According to the question, we have the first term as ${{a}_{1}}=76$. So we can write
$\Rightarrow a=76.........\left( ii \right)$
Also, the sum of the sixteen terms of the AP is given as
$\Rightarrow {{S}_{16}}=856.......\left( iii \right)$
We know that the formula for the sum of the n terms of an AP is given by
$\Rightarrow {{S}_{n}}=\dfrac{n}{2}\left( 2a+\left( n-1 \right)d \right)$
On substituting $n=16$ we get
$\begin{align}
  & \Rightarrow {{S}_{16}}=\dfrac{16}{2}\left( 2a+\left( 16-1 \right)d \right) \\
 & \Rightarrow {{S}_{16}}=8\left( 2a+15d \right) \\
\end{align}$
Now, we substitute (ii) and (iii) into the above equation to get
\[\begin{align}
  & \Rightarrow 856=8\left( 2\left( 76 \right)+15d \right) \\
 & \Rightarrow 856=8\left( 152+15d \right) \\
 & \Rightarrow 856=1216+120d \\
\end{align}\]
Subtracting \[1216\] from both the sides, we get
$\begin{align}
  & \Rightarrow 856-1216=1216+120d-1216 \\
 & \Rightarrow -360=120d \\
\end{align}$
Now, on dividing $120$ both the sides, we get
\[\begin{align}
  & \Rightarrow \dfrac{-360}{120}=\dfrac{120d}{120} \\
 & \Rightarrow -3=d \\
 & \Rightarrow d=-3.......\left( iv \right) \\
\end{align}\]
Finally, on substituting (ii) and (iv) in (i) we get
\[\begin{align}
  & \Rightarrow {{a}_{n}}=76-3\left( n-1 \right) \\
 & \Rightarrow {{a}_{n}}=76-3n+3 \\
 & \Rightarrow {{a}_{n}}=-3n+79 \\
\end{align}\]
Hence, we have found the expression for ${{a}_{n}}$ as \[-3n+79\].

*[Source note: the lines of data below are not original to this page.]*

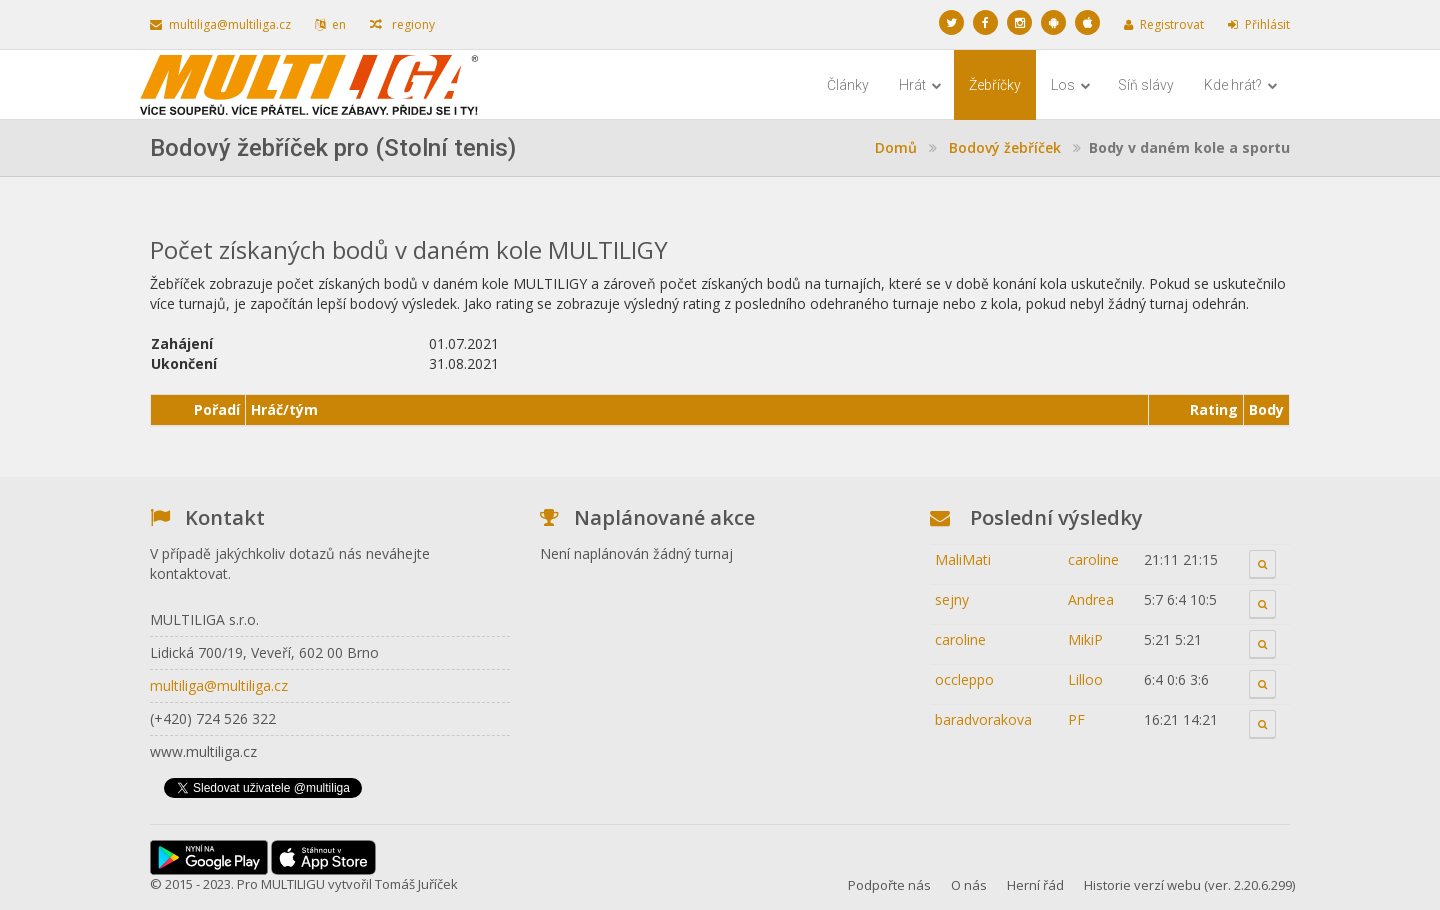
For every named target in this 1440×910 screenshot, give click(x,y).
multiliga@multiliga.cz (220, 24)
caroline (1093, 559)
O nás (969, 885)
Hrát (920, 85)
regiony (402, 24)
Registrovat (1164, 24)
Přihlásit (1259, 24)
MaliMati (963, 559)
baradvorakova (983, 719)
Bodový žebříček (1005, 147)
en (330, 24)
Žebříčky (995, 85)
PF (1076, 719)
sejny (952, 599)
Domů (896, 147)
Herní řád (1035, 885)
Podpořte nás (889, 885)
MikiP (1085, 639)
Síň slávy (1146, 85)
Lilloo (1085, 679)
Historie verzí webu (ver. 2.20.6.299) (1189, 885)
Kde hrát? (1241, 85)
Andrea (1091, 599)
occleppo (964, 679)
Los (1071, 85)
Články (848, 85)
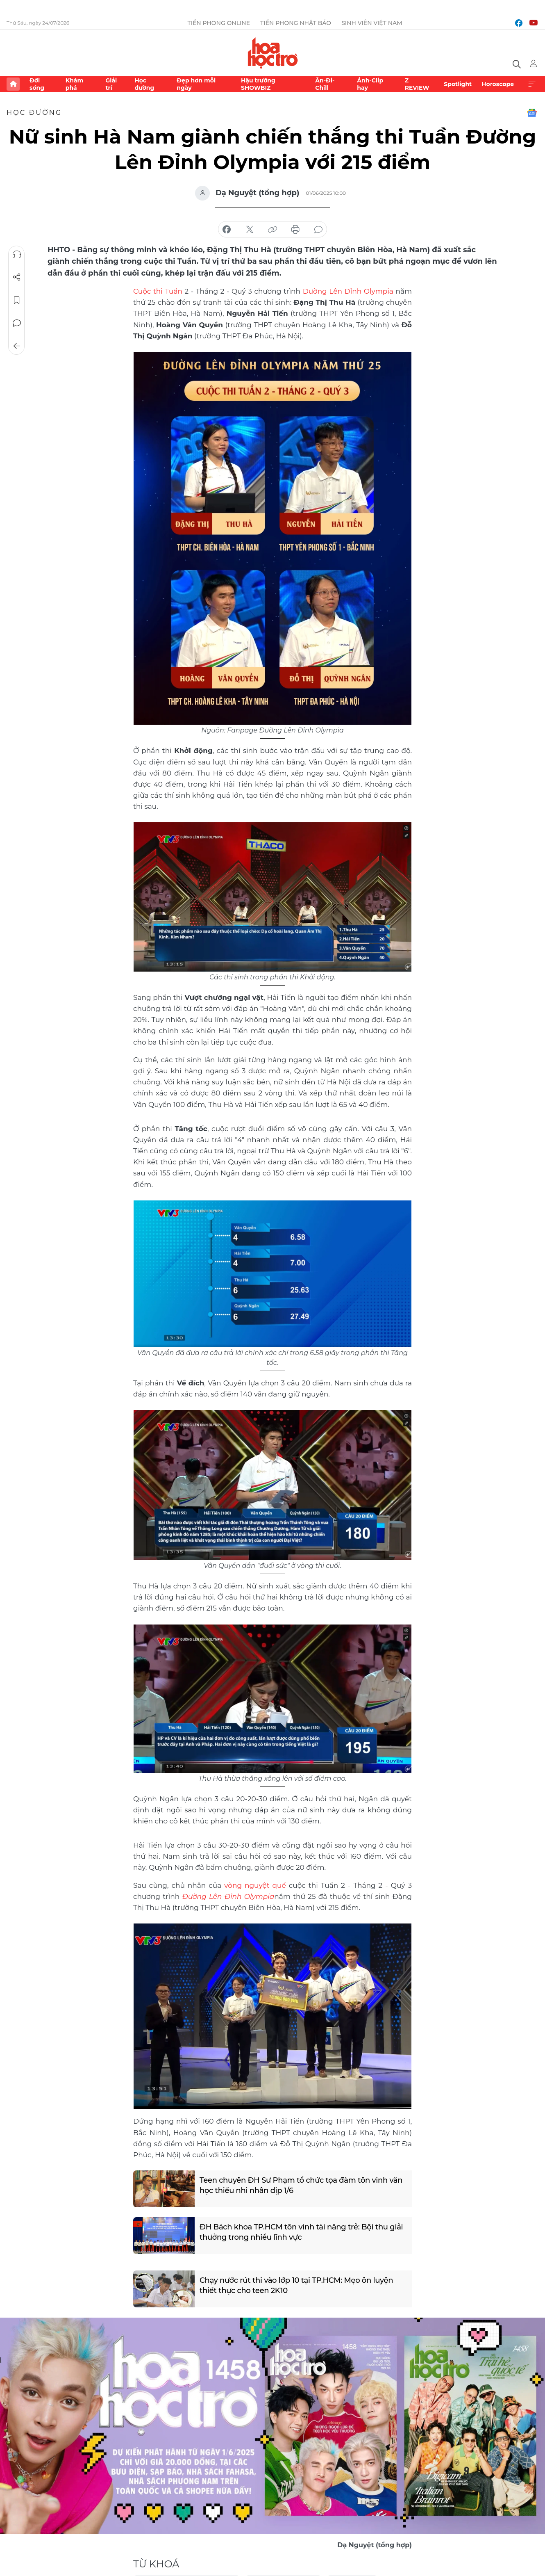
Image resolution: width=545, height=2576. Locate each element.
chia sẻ (227, 230)
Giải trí (111, 84)
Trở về (17, 346)
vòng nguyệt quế (255, 1885)
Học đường (144, 84)
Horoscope (497, 84)
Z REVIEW (417, 84)
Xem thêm (531, 84)
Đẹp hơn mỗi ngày (196, 84)
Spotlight (458, 84)
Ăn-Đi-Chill (324, 84)
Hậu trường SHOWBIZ (258, 84)
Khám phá (74, 84)
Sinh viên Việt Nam (371, 23)
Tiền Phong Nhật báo (295, 23)
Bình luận (17, 323)
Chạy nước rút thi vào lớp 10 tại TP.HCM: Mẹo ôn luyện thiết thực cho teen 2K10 (296, 2285)
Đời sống (37, 84)
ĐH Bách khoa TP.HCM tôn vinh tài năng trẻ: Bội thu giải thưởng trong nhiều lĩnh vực (301, 2232)
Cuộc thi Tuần (157, 291)
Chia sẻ (17, 277)
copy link (272, 230)
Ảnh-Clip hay (370, 84)
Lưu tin (17, 300)
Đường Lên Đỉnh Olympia (349, 291)
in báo (295, 230)
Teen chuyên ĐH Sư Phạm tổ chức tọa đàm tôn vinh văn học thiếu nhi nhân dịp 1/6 (301, 2185)
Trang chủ (13, 84)
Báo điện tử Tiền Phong (272, 53)
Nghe (17, 254)
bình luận (318, 230)
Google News (531, 112)
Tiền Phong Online (218, 23)
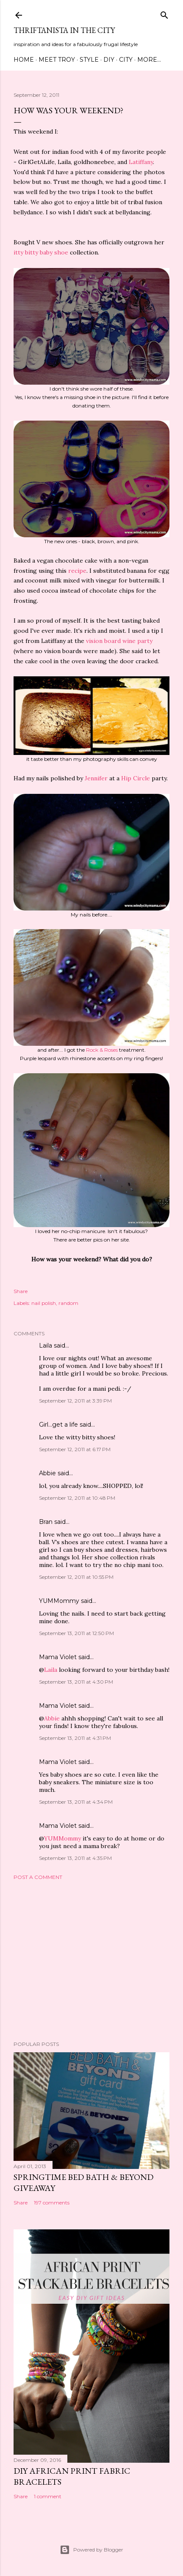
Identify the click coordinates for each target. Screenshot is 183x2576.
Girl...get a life (58, 1424)
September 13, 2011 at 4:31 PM (75, 1738)
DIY (108, 59)
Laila (45, 1345)
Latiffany (141, 162)
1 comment (47, 2496)
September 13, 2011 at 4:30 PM (76, 1682)
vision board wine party (119, 641)
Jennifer (96, 778)
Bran (46, 1522)
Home (24, 59)
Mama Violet (58, 1657)
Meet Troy (57, 59)
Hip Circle (135, 778)
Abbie (47, 1473)
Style (89, 59)
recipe (77, 570)
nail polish (43, 1303)
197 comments (51, 2202)
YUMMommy (59, 1601)
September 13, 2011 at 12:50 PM (76, 1633)
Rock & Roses (102, 1050)
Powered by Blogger (91, 2550)
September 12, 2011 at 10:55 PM (76, 1577)
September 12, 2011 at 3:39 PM (75, 1400)
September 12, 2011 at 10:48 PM (77, 1498)
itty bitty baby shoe (41, 252)
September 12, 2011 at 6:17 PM (75, 1449)
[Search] (164, 13)
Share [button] (21, 1291)
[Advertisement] (91, 1960)
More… (149, 59)
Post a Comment (38, 1877)
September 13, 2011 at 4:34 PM (76, 1802)
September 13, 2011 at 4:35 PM (75, 1858)
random (68, 1303)
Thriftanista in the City (64, 30)
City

Note: We must remember the formulas for the ${{n}^{th}}$ term, the sum of n terms for solving the questions related to the arithmetic progression. We must not forget the factor of $\dfrac{n}{2}$ in the formula for the sum of the n terms of the AP which is given by ${{S}_{n}}=\dfrac{n}{2}\left( 2a+\left( n-1 \right)d \right)$.